Honra la cadena generacional y asume tu legado
No somos islas: somos eslabones en una cadena que empezó antes de que naciéramos y continuará cuando ya no estemos. Nuestra comodidad se asienta en las fatigas de incontables antepasados, y lo que edificamos con nuestro fuego determinará las posibilidades de nuestros descendientes. Asumir solemnemente nuestra posición en la cadena generacional eleva nuestra vida de la mera trivialidad efímera. Nos esforzaremos por honrar lo recibido de nuestros ancestros y por transmitir a nuestros descendientes aquello que, refinado por nuestra propia experiencia, merece perdurar.

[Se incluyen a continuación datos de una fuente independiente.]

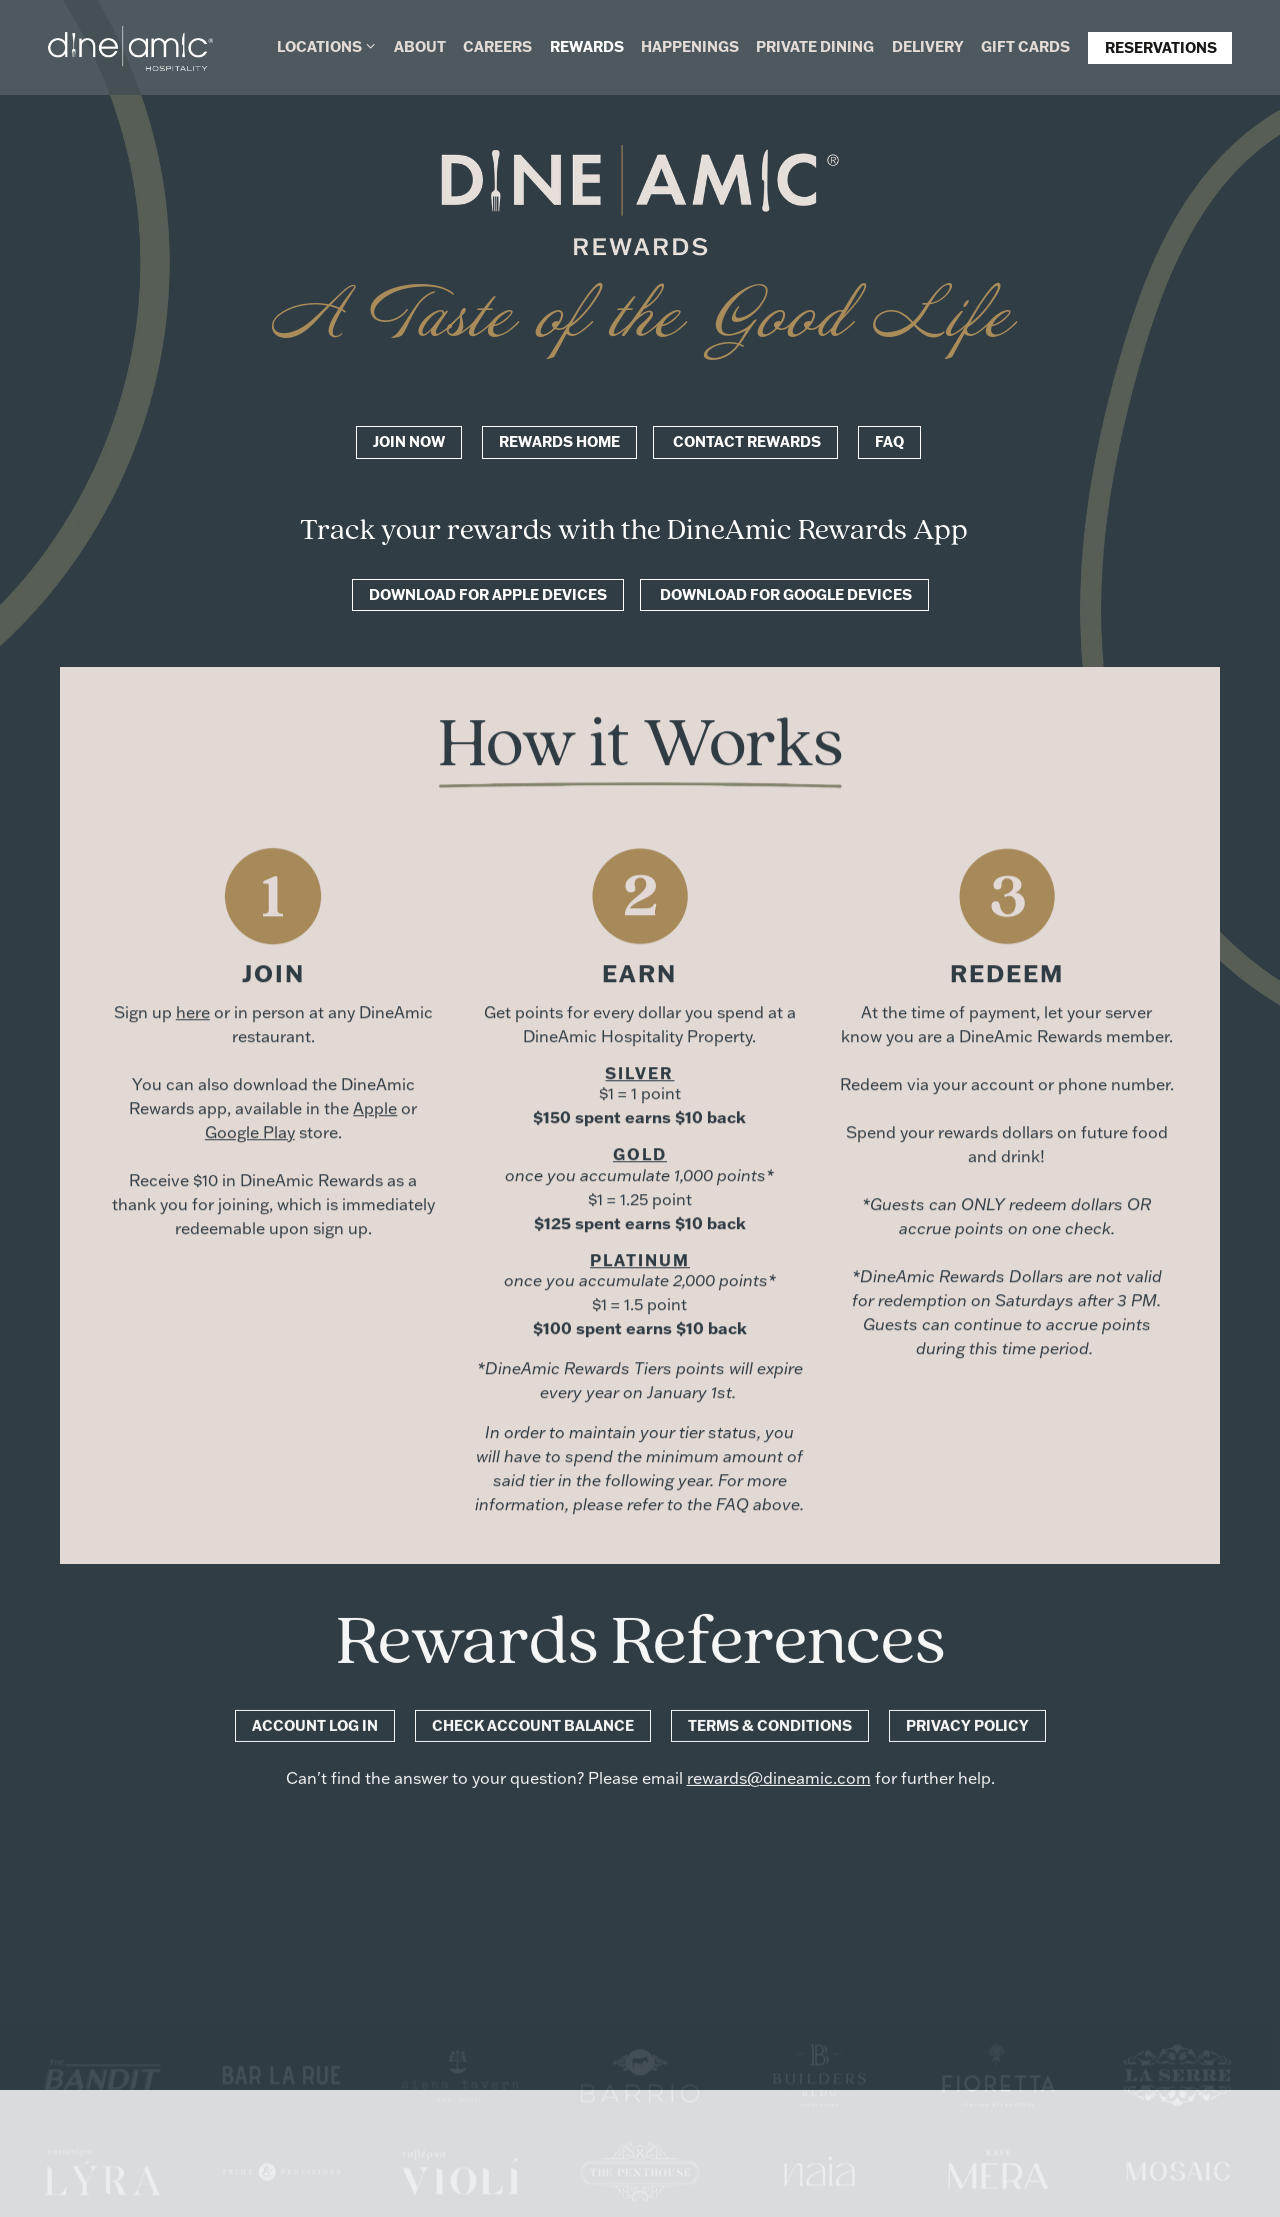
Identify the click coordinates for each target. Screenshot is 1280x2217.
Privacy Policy (967, 1726)
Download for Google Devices (784, 594)
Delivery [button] (928, 46)
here (193, 1012)
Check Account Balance (533, 1726)
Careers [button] (497, 46)
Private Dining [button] (815, 46)
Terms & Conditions (770, 1726)
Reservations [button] (1161, 47)
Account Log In (315, 1726)
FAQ (889, 441)
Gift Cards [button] (1025, 46)
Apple (375, 1108)
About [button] (420, 46)
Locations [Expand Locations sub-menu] (327, 45)
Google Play (250, 1132)
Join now (409, 441)
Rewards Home (559, 441)
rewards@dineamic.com (779, 1780)
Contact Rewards (745, 441)
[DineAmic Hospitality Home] (131, 46)
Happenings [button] (690, 46)
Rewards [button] (587, 46)
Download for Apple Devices (488, 594)
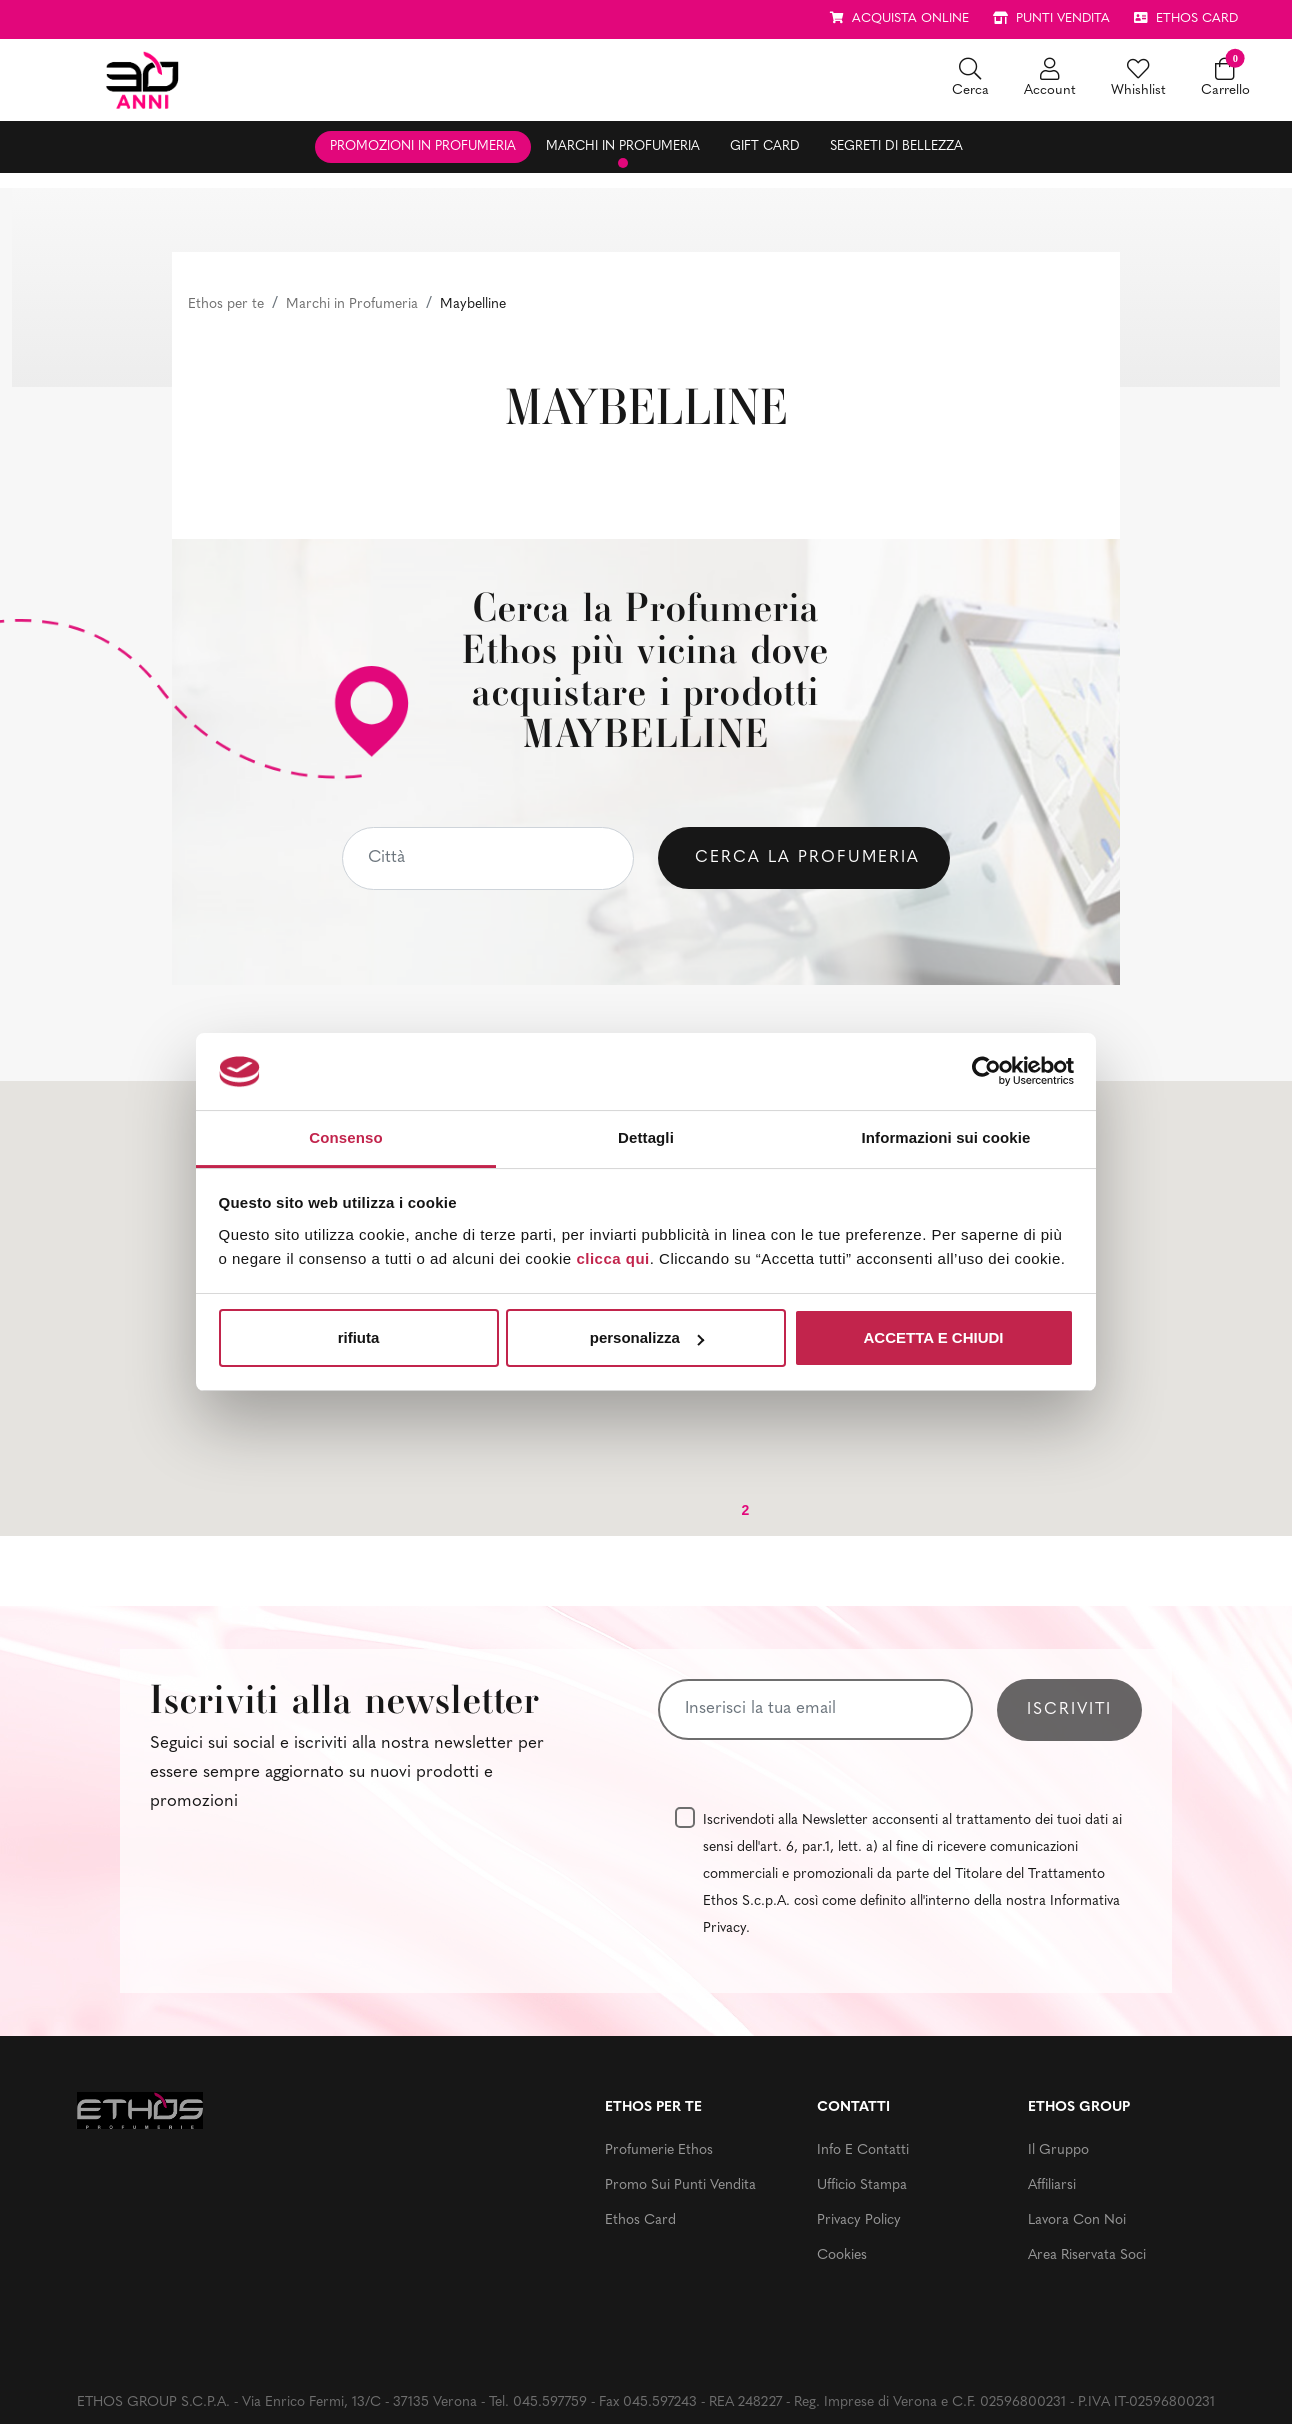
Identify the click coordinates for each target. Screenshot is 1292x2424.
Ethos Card (640, 2220)
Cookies (842, 2255)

Esta semana, pregunta a la persona más mayor de tu familia —o a quien ocupe ese lugar en tu vida— por algo que vivió antes de que tú nacieras y que nunca le has preguntado. Anota una frase de lo que te cuente. Recibir el relato es el primer eslabón de la cadena.
Alerta y Tensión
Alerta
Vives como si el arco de tu vida comenzara contigo y terminara contigo, sin conexión sentida con lo que te precede ni con lo que vendrá después de que ya no estés.
Tensión
Honrar la cadena generacional puede exigirte cargar con un legado que no elegiste y que en partes no puedes suscribir: una deuda, un oficio, una manera de entender la familia. ¿Cuándo honrar lo recibido es fidelidad que da raíces y cuándo es perpetuar algo que merecía terminarse contigo?